Recorded data:
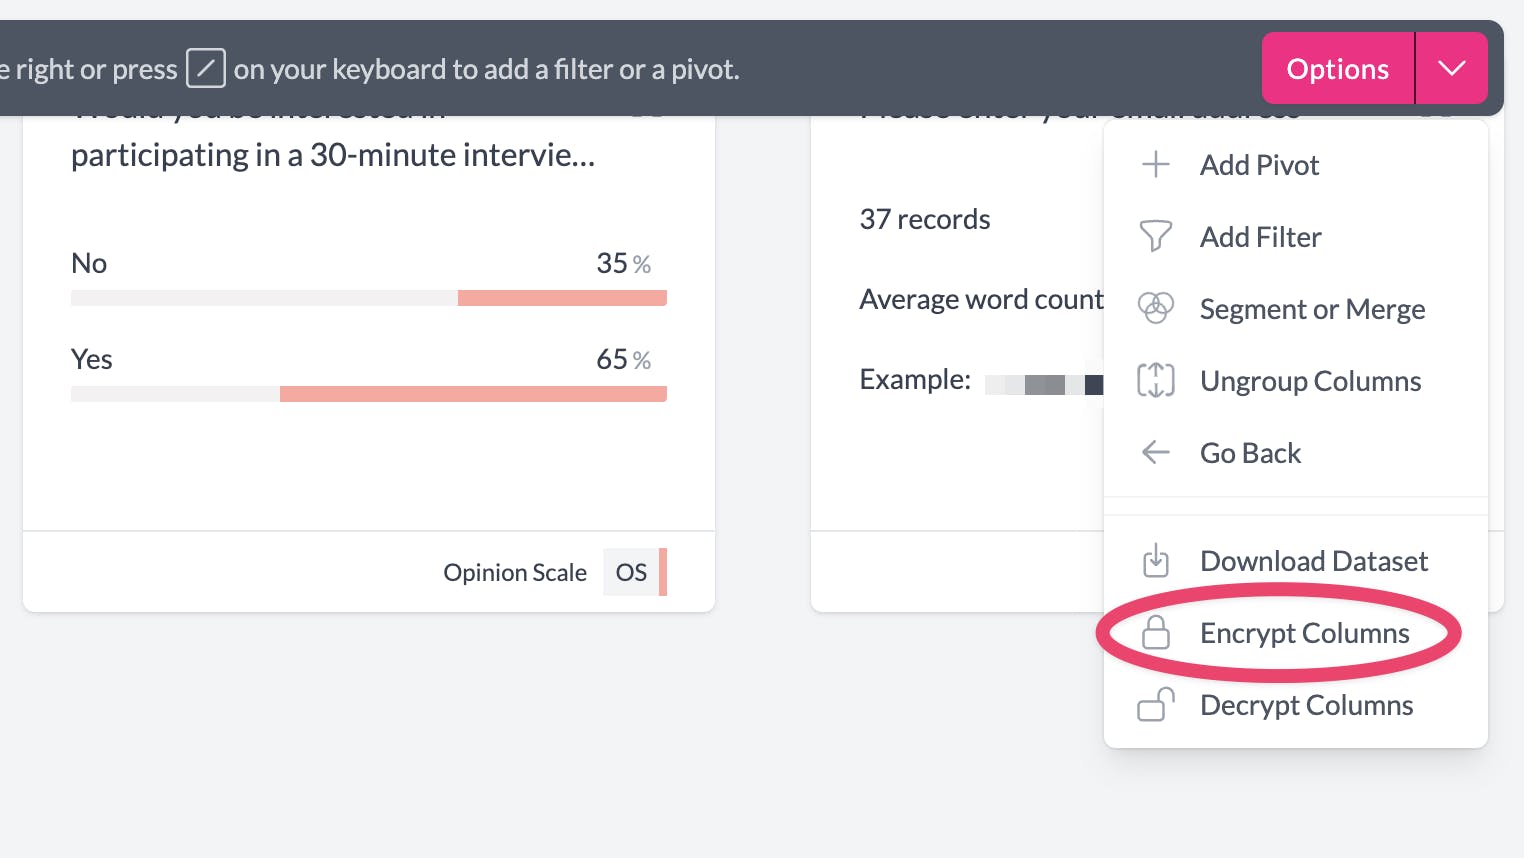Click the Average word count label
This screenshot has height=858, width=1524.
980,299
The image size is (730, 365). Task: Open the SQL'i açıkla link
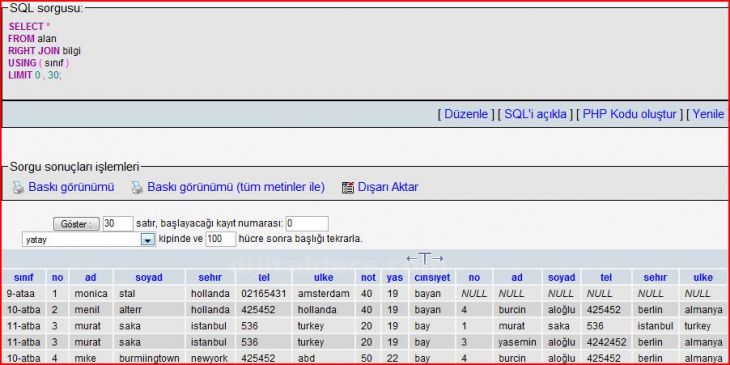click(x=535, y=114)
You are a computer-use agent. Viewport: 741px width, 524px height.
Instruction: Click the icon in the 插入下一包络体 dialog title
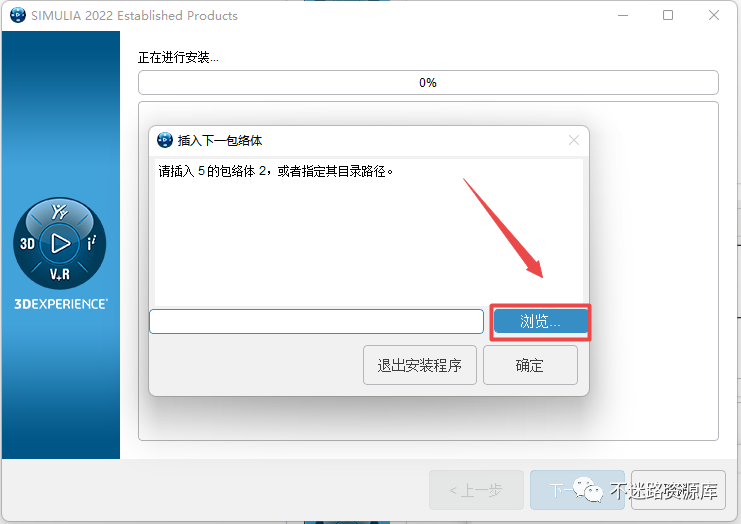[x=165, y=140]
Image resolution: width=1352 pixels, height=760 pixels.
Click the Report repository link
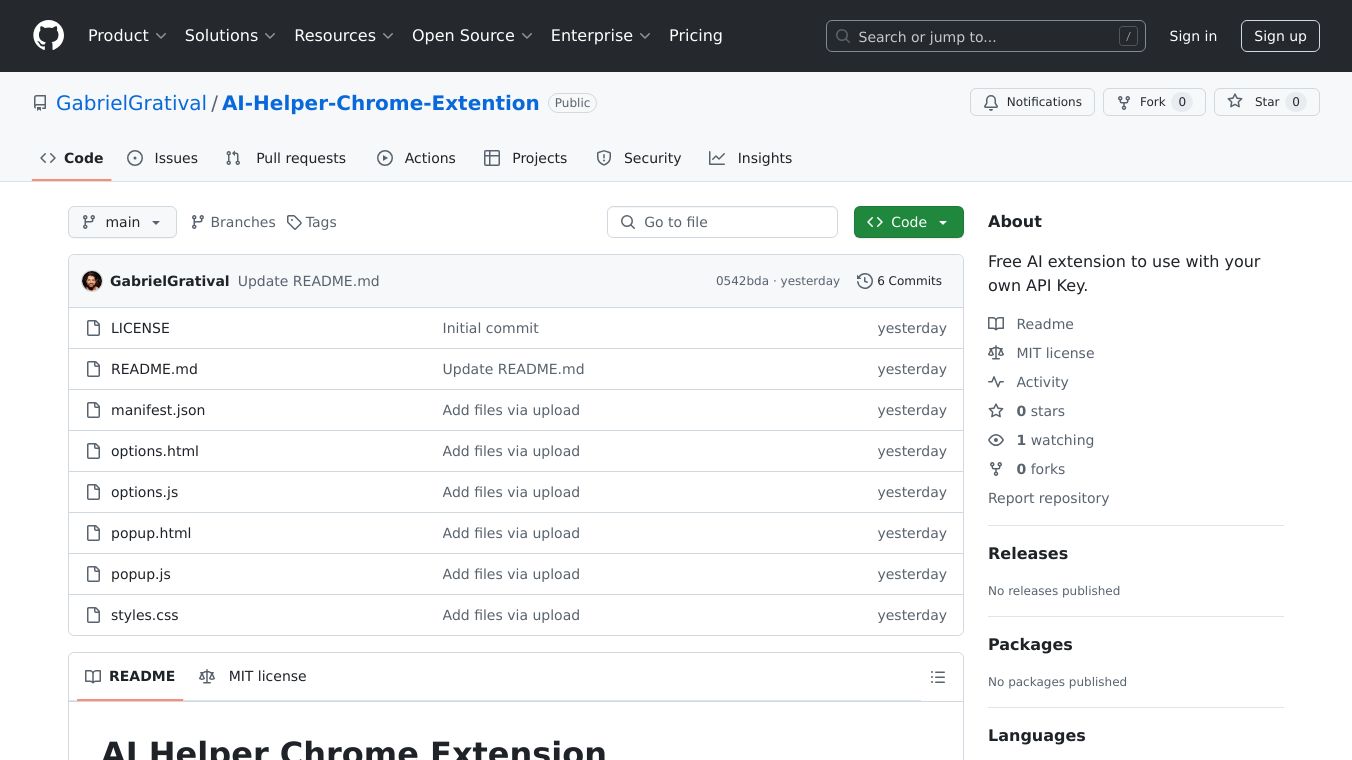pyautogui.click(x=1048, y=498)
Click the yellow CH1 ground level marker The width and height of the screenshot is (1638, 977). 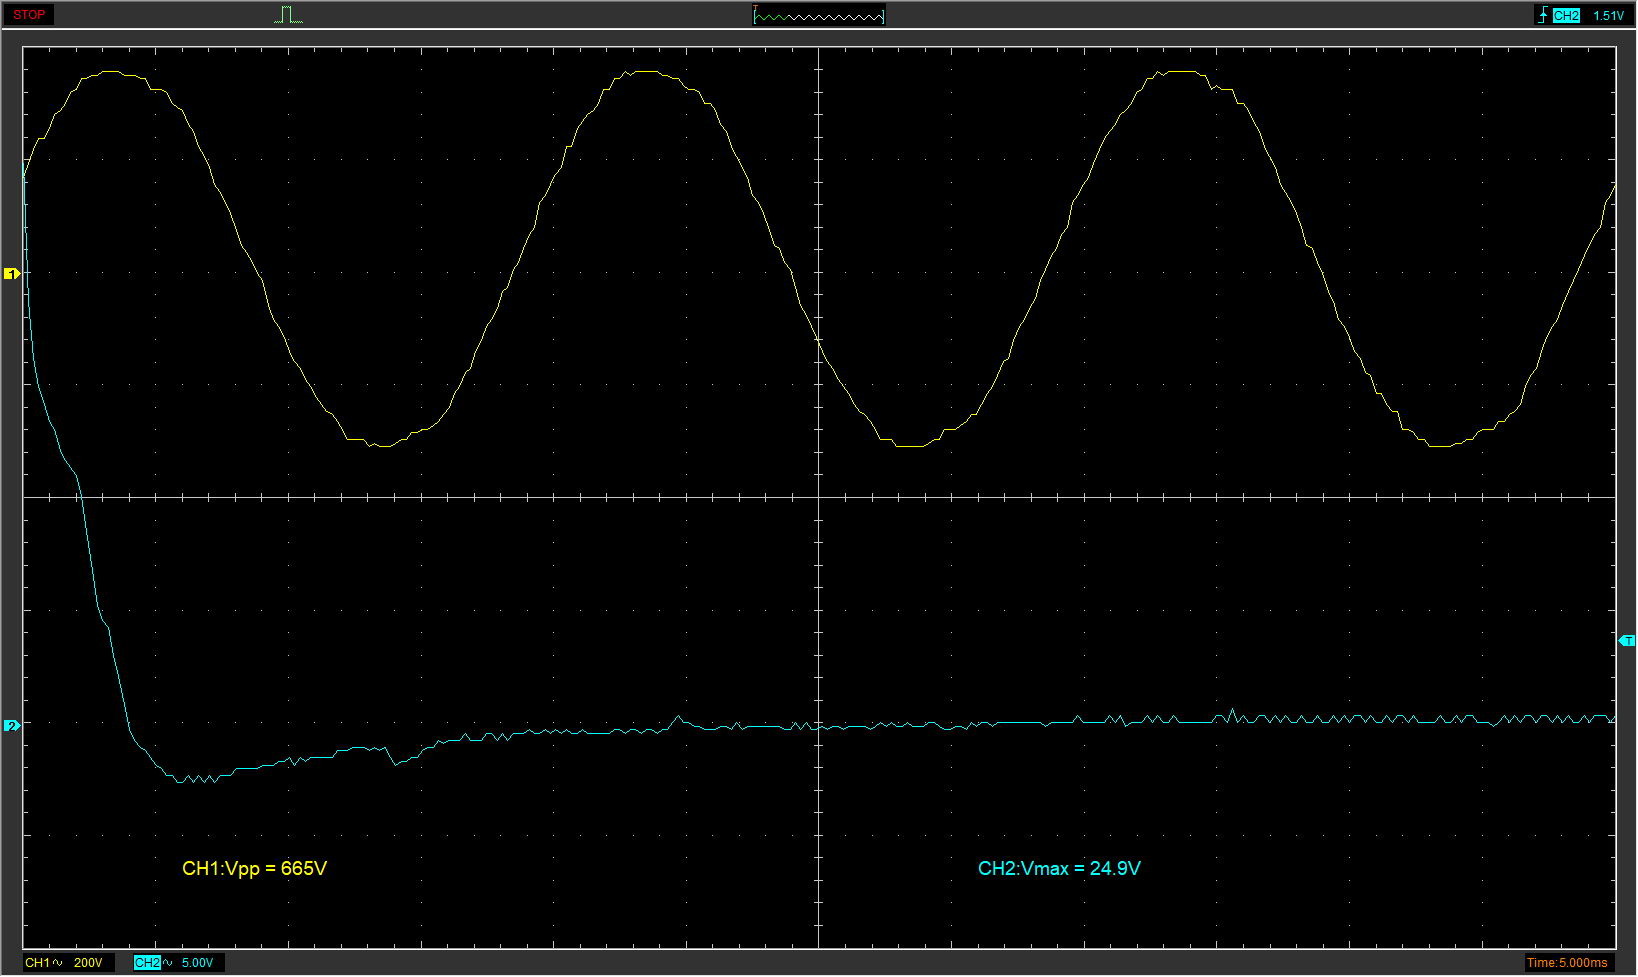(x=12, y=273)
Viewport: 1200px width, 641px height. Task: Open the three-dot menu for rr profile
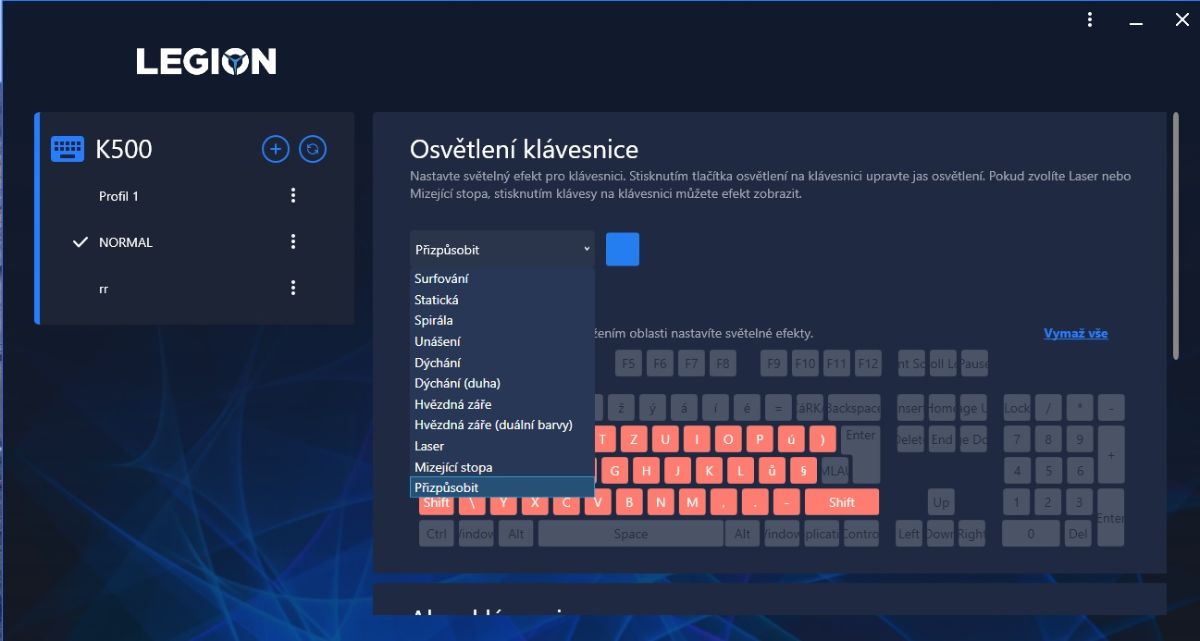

TO DO | Gather up, from the records above, each line where the word "Viewport" appears.

SOLUTION BELOW |
You are a computer-use agent. Viewport: 741px width, 524px height.
Viewport: 1200px width, 641px height. Task: Open the three-dot menu for rr profile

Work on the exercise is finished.